# Drucken über Samba geht nicht



## kurschel (14. Mai 2004)

Guten Tag!

Hier mein kleines Problem, mit dem ich nun schon seit drei Tagen beschäftigt bin! Ich möchte meinen Epson Stylus C82 über Samba an Windows freigeben.
Versionen:Win XP; SuSE 8.0; Samba 2.2.3a;
Den Drucker hab ich über Turboprint installiert und er druckt sogar (über die Linuxkiste)

Erste frage: Zusätzlich läuft LPD, ist das richtig und stimmt dann der Eintrag BSD in der smb.conf in bezug auf turboprint?
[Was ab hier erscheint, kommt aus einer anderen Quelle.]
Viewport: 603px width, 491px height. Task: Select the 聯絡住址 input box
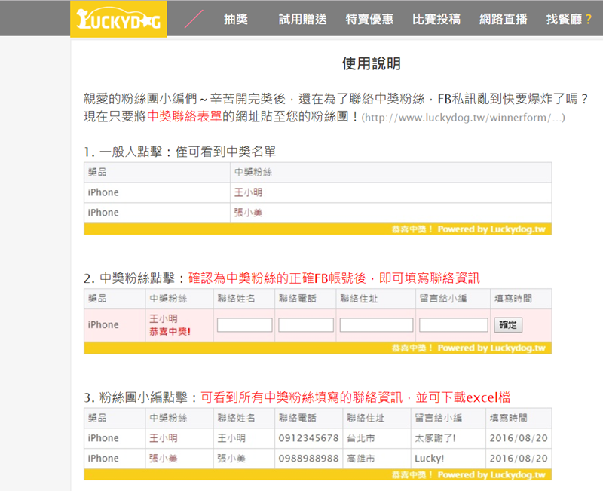coord(376,325)
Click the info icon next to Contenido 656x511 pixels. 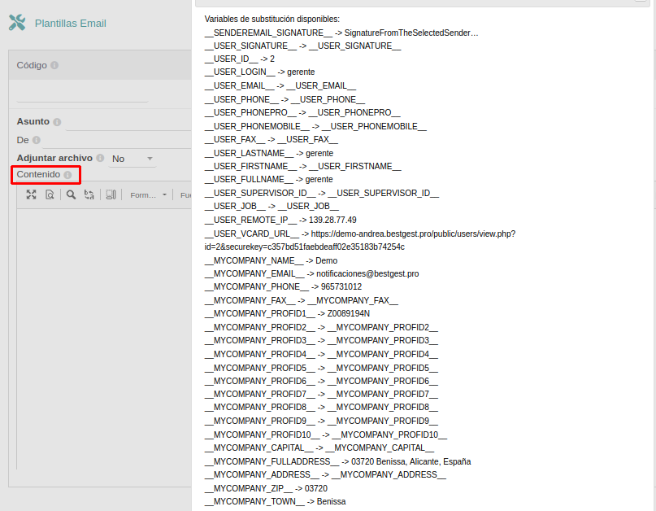67,175
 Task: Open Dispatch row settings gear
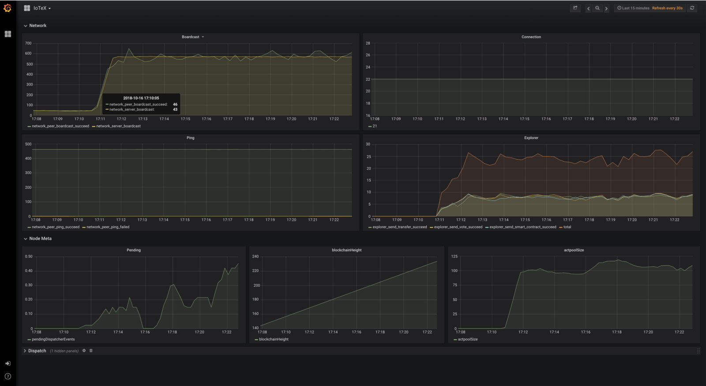(84, 351)
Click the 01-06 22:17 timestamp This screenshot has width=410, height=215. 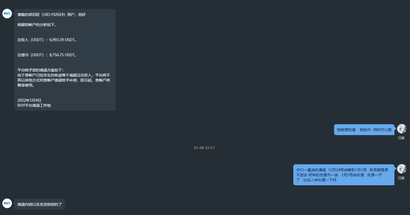204,148
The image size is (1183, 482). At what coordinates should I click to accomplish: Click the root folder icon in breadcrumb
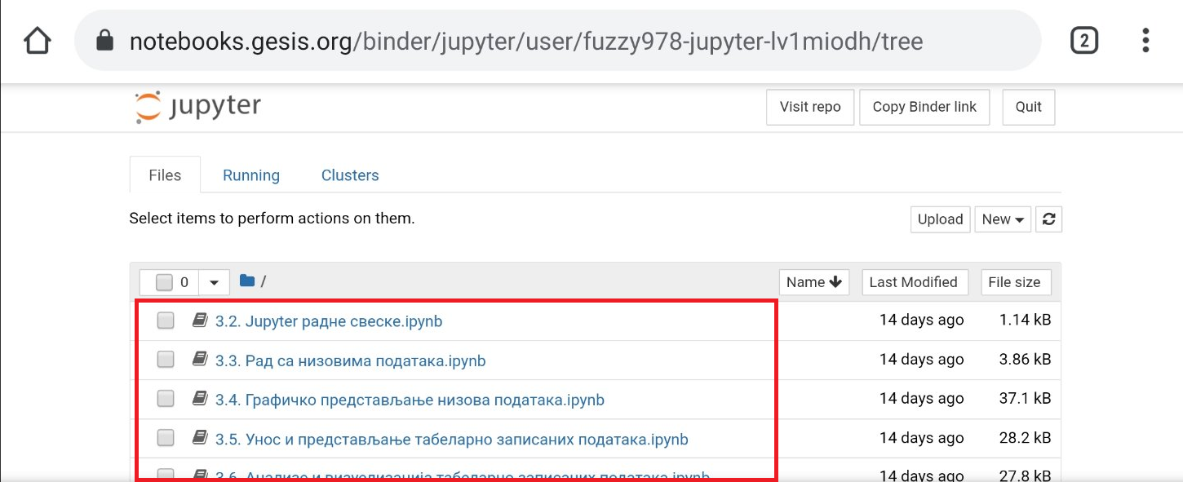click(247, 281)
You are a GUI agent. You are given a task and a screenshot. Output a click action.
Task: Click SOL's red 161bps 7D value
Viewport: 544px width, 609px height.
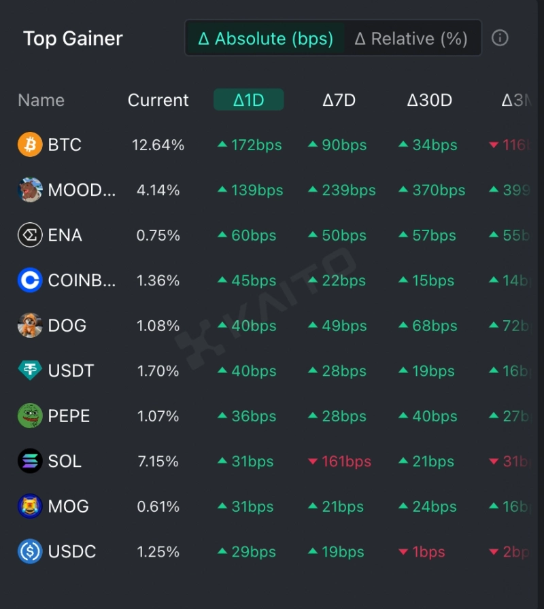pyautogui.click(x=339, y=462)
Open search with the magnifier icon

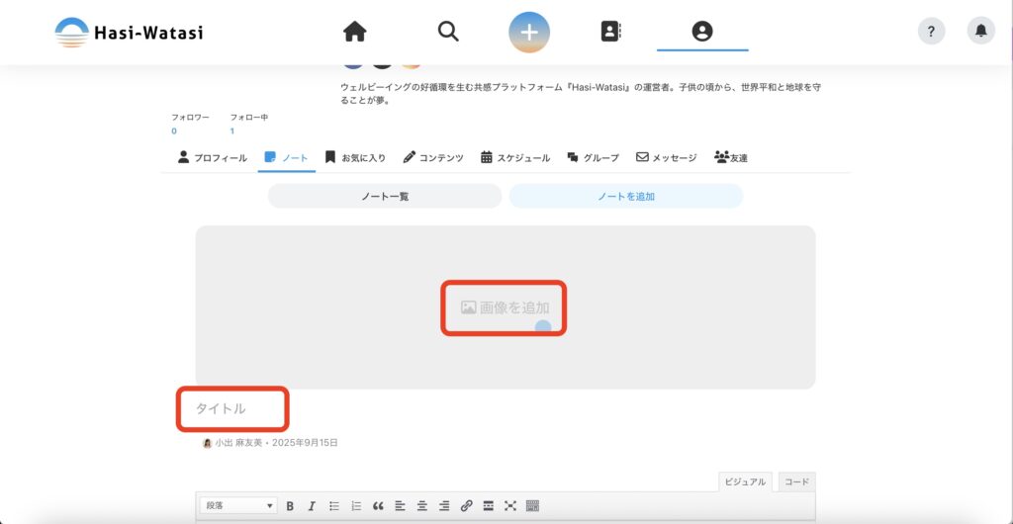(x=448, y=32)
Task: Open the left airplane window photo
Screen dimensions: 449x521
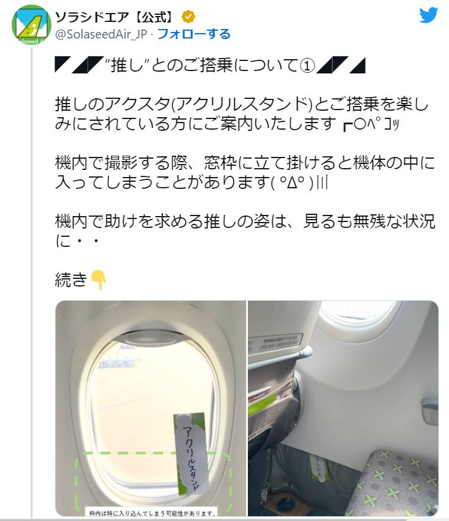Action: [x=151, y=409]
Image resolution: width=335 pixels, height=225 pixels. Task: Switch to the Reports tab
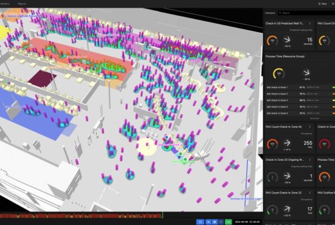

Ansonsten denke ich das ich die smb.conf richtig konfiguriert habe. Netzlaufwerke funktionieren und den Drucker sehe ich auch!
Allerdings, und da ist der Haken, erscheint dann bei Win XP "Zugriff verweigert keine Verbindung möglich"

Hab ihn dann mal als lokalen Drucker auf Windows XP installiert über "Local Port", da bleibt zumindest mal die oben genannte Fehlermeldung weg! Drucken geht allerdings auch net!
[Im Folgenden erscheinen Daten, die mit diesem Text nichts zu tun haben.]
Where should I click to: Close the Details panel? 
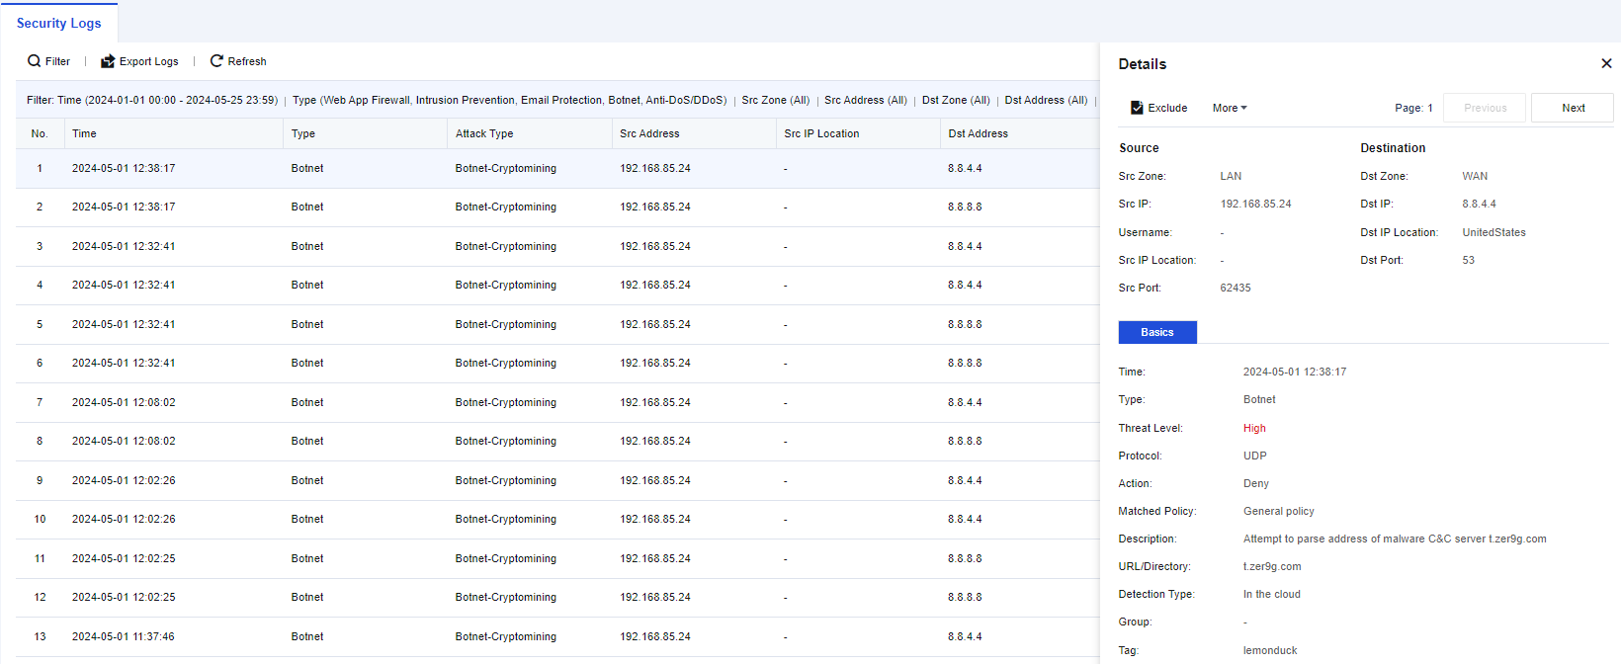coord(1606,63)
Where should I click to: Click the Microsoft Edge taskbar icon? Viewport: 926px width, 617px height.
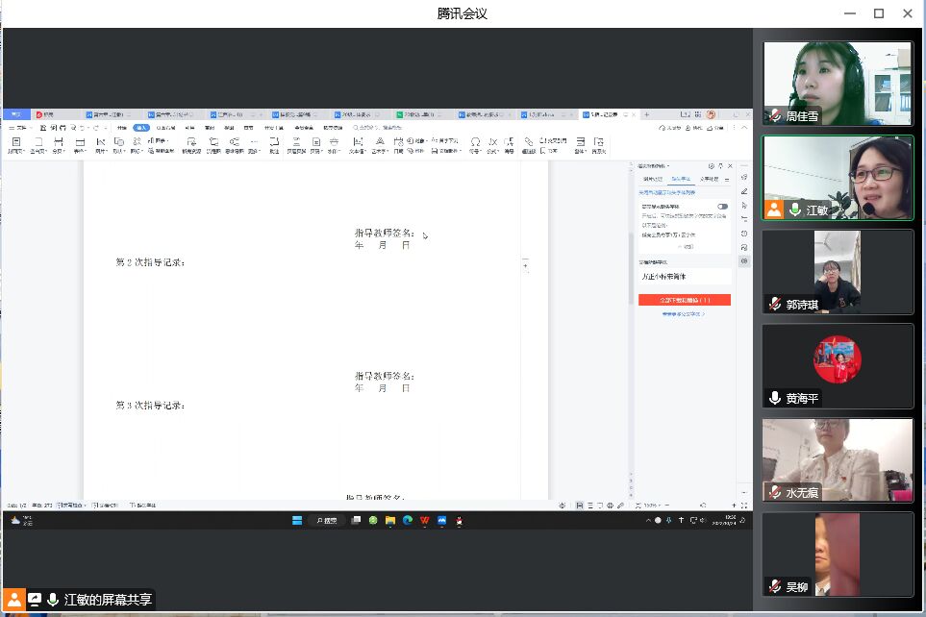coord(408,520)
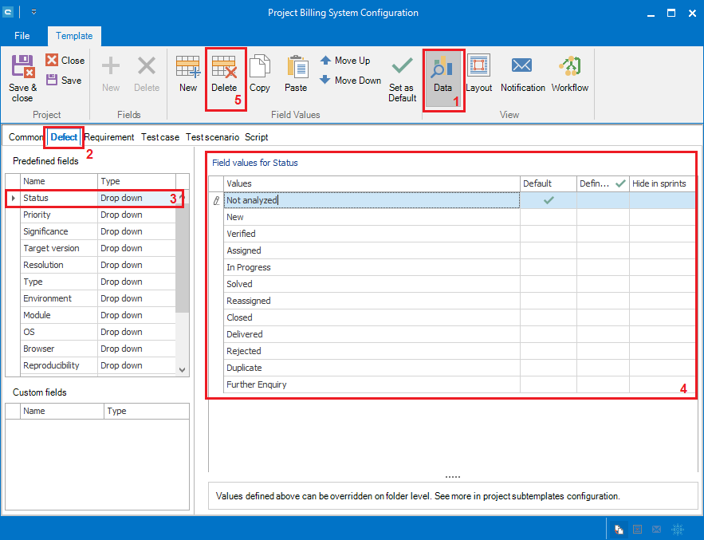Open the Layout view

478,69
Spoolverzeichnis ist auf 777 (setzt er allerdings bei einem restart von lpd wieder zurück (auch so was, was ich net versteh und gern abstellen würde))
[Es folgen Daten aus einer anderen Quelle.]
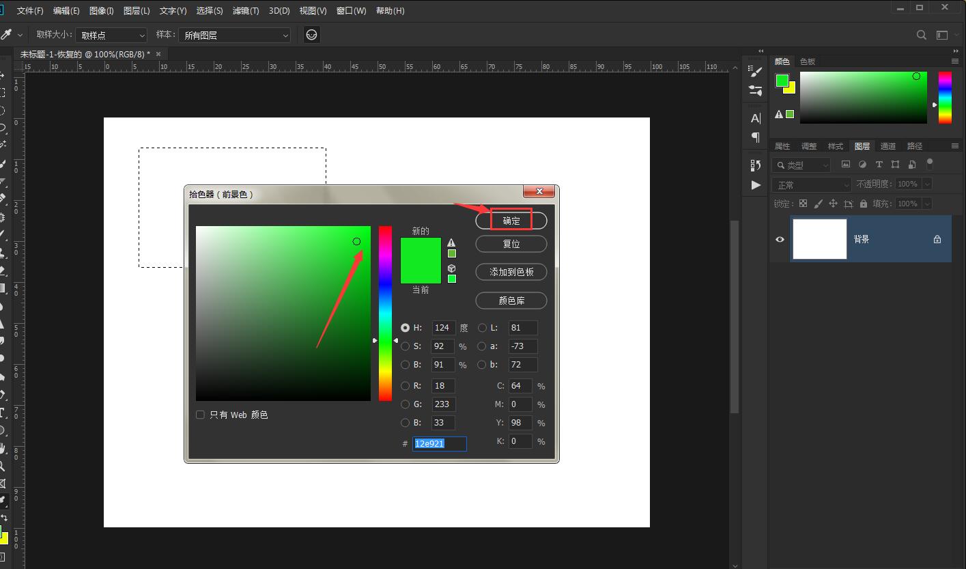Click the 添加到色板 button

[511, 272]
Firewall: Port 515 ist frei! Falls ich das überhaupt brauche!

Hab das ganze übrigens auch mit CUPS probiert, ging auch nicht.

Bitte sagt mir was ich vergessen habe zu konfigurieren.
z.B. in: lpd.conf; lpd.perms; hosts.lpd ....

Noch was: Sobald ich einen Druckauftrag an meinen über den LocalPort konfigurierten Drucker schicke erscheint in der Logdatei "messages" folgende Zeile: lp[6760]:connection from 127.0.0.1. Drucke ich über den Drucker der über Netzwerk angebunden ist, erscheint hier pppd[515]:send und pppd[515]:rcvd

mfg  Kai


----------